Verdun thus came into the war on the Western Front almost by accident. Frustrated by their inability to break through the German lines, the Allied military leaders agreed to launch coordinated attacks on all fronts—Western, Eastern, and, since May 1915, Italian—in the summer of 1916. On the Western Front this coalesced into the other massive bloodletting of 1916, the Battle of the Somme. But the Germans had looked for their own opportunities after the dismal disappointments of 1915. By the turn of 1916, the fortified area around Verdun sat like an uncomfortable elbow right where the fixed positions bent in a near 90-degree angle from the relatively ignored frontier zone into the German trenches deep inside northern France. Erich von Falkenhayn, the chief of the German general staff, wrote in his memoirs that his idea was to launch a massive assault that would force the French to defend the area and bleed their army to death in the process. In a “Christmas memorandum” he purportedly sent Kaiser Wilhelm in late 1915, the operation’s bleak goal was to start a duel of attrition.
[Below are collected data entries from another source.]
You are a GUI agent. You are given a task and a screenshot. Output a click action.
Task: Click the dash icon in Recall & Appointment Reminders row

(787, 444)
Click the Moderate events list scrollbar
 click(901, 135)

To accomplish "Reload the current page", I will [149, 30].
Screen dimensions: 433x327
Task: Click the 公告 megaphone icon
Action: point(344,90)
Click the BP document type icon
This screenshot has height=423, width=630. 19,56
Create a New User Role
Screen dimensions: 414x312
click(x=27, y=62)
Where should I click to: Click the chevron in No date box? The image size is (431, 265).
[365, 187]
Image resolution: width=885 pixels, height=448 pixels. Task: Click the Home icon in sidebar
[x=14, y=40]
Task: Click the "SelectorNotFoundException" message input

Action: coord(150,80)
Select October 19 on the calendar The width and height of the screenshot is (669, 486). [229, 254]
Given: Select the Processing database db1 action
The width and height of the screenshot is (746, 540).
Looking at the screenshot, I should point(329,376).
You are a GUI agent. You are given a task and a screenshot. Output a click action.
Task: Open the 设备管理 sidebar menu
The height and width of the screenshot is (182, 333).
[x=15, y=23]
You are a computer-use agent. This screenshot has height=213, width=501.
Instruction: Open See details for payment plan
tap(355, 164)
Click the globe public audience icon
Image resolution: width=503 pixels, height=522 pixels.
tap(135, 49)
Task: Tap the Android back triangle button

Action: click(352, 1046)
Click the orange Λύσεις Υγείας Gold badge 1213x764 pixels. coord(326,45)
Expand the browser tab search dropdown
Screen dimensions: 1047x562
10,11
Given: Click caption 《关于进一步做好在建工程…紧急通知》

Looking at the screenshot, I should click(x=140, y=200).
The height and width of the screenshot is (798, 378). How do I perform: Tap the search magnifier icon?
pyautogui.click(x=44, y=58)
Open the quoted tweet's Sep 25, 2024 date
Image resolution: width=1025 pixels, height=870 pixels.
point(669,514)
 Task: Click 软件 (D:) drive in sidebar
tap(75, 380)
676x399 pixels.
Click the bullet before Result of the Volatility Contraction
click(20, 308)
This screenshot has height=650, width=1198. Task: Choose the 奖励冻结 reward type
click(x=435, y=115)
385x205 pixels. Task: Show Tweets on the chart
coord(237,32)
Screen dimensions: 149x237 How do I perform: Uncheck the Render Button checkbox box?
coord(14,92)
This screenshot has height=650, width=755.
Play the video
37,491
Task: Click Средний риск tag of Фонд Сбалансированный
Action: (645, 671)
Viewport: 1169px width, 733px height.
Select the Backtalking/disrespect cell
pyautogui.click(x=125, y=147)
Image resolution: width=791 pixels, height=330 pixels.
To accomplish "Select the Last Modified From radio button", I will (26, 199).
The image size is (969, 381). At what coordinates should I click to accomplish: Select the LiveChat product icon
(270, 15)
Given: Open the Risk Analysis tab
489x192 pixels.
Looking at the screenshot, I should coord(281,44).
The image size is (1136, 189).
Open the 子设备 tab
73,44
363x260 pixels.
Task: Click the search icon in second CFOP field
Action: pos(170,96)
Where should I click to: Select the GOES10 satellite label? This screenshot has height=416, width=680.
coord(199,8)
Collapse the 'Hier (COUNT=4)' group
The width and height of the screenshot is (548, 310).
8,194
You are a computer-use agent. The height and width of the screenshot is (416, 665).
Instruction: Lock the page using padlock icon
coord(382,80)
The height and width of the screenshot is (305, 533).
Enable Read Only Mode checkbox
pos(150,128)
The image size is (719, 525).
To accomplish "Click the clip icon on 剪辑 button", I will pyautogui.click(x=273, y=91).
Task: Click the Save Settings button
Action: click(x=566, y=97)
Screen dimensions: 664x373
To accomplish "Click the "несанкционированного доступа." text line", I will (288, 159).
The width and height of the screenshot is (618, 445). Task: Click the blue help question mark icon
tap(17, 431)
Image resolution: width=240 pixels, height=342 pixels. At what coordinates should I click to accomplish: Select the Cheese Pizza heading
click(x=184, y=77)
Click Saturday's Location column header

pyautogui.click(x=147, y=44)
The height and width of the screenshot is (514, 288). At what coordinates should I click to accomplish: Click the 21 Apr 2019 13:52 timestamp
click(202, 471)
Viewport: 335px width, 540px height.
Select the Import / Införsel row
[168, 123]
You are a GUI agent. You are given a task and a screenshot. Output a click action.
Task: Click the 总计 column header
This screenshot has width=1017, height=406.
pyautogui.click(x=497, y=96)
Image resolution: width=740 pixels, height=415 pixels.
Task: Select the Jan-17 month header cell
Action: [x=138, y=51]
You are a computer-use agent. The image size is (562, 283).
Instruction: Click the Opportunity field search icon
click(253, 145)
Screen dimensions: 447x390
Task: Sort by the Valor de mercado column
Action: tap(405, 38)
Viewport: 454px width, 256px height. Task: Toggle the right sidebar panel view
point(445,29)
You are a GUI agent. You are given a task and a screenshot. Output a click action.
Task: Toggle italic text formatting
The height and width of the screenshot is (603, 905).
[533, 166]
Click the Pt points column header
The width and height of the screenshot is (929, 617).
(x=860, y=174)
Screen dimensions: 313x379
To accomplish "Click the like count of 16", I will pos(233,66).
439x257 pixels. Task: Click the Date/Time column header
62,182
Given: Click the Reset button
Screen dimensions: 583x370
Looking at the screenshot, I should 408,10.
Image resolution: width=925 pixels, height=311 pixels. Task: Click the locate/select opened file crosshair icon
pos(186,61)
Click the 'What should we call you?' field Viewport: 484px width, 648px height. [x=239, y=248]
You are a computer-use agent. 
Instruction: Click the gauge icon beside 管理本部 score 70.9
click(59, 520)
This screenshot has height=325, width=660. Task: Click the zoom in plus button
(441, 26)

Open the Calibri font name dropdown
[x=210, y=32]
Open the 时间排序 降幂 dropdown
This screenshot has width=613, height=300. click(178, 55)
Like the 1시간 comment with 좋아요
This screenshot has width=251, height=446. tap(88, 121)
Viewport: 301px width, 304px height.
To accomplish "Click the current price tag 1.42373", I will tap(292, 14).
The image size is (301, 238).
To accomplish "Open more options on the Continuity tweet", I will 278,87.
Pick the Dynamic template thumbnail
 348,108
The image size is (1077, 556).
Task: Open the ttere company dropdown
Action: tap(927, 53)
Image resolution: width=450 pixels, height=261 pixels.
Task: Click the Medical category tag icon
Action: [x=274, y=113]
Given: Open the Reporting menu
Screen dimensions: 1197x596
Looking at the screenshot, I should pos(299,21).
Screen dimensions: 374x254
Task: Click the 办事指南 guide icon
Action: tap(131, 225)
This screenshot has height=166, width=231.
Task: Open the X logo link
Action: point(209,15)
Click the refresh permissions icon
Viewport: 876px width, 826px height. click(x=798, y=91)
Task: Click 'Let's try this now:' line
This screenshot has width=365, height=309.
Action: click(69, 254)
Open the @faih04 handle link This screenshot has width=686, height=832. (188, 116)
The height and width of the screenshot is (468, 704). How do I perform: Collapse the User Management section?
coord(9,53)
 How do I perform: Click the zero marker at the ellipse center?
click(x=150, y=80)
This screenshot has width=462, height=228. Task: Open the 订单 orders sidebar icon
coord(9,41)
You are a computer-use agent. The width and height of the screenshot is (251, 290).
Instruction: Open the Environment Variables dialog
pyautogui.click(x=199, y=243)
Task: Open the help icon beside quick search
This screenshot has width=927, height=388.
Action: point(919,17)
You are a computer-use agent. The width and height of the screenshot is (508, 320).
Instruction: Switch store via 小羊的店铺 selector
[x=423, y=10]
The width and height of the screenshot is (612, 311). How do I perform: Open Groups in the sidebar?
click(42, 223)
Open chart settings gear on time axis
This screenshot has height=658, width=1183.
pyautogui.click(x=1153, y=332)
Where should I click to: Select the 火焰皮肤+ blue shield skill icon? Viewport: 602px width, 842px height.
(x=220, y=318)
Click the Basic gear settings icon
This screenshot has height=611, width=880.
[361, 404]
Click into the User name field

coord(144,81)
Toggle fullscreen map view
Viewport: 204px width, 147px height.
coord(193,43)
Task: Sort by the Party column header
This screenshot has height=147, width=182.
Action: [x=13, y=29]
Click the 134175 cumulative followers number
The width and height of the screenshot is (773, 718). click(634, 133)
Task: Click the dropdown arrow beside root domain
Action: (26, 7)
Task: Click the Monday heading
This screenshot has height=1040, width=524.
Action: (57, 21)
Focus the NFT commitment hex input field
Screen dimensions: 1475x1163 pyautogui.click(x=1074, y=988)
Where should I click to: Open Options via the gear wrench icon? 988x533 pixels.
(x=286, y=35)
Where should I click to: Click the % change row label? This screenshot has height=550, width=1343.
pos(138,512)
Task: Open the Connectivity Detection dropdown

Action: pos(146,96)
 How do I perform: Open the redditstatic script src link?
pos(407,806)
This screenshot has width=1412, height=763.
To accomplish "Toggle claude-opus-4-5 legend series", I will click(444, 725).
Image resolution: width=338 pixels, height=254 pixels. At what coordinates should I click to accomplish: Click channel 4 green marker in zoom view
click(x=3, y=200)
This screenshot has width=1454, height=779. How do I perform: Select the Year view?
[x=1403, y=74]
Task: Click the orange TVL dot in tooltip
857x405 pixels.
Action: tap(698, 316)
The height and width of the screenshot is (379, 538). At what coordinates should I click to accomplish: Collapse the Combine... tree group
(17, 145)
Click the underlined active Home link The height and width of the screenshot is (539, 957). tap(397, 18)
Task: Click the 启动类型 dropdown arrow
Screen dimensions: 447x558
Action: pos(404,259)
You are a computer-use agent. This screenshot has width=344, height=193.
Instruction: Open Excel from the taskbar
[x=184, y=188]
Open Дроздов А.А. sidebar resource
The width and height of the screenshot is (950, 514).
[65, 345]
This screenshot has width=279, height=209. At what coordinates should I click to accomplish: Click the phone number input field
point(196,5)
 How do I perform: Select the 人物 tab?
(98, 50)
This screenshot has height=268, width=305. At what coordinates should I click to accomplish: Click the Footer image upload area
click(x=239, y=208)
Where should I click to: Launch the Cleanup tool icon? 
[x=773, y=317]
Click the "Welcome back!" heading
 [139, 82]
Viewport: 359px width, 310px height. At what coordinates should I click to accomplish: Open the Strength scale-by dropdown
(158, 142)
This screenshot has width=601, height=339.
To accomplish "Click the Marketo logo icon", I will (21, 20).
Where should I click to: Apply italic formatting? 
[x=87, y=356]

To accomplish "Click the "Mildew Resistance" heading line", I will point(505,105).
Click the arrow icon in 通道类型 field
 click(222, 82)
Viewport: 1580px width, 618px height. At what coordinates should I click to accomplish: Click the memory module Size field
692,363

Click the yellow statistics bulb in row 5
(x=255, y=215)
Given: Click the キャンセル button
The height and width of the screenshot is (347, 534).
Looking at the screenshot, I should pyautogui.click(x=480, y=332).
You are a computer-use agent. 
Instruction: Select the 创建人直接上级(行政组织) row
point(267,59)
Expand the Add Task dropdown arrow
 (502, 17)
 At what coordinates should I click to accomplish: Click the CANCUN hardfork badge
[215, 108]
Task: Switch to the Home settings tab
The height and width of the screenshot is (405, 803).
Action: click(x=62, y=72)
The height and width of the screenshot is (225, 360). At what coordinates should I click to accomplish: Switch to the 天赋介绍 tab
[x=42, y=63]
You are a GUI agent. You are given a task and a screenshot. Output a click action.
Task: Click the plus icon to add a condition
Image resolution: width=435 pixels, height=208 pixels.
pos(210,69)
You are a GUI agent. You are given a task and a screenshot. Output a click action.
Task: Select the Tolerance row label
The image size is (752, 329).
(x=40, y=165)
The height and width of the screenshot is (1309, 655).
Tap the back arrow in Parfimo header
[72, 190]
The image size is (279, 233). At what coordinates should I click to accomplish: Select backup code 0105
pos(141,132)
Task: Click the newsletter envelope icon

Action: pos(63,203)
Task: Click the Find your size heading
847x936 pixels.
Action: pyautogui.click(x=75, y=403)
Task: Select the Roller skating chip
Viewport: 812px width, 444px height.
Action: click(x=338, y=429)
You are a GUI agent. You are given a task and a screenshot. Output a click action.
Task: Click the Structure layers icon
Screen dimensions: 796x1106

Since no copy of this “Christmas memorandum” has ever been found and no other evidence of it exists, historians have surmised that this was not Falkenhayn’s actual plan. Operational orders to the local commanders and preparations for an artillery bombardment of unprecedented power instead suggest that his real intention was to break through at Verdun and then roll up the French positions to the north and west. When this failed in a bloody stalemate, Falkenhayn likely invented the attrition plan after the fact to disguise the magnitude of his failure and justify his tremendous losses.

more here.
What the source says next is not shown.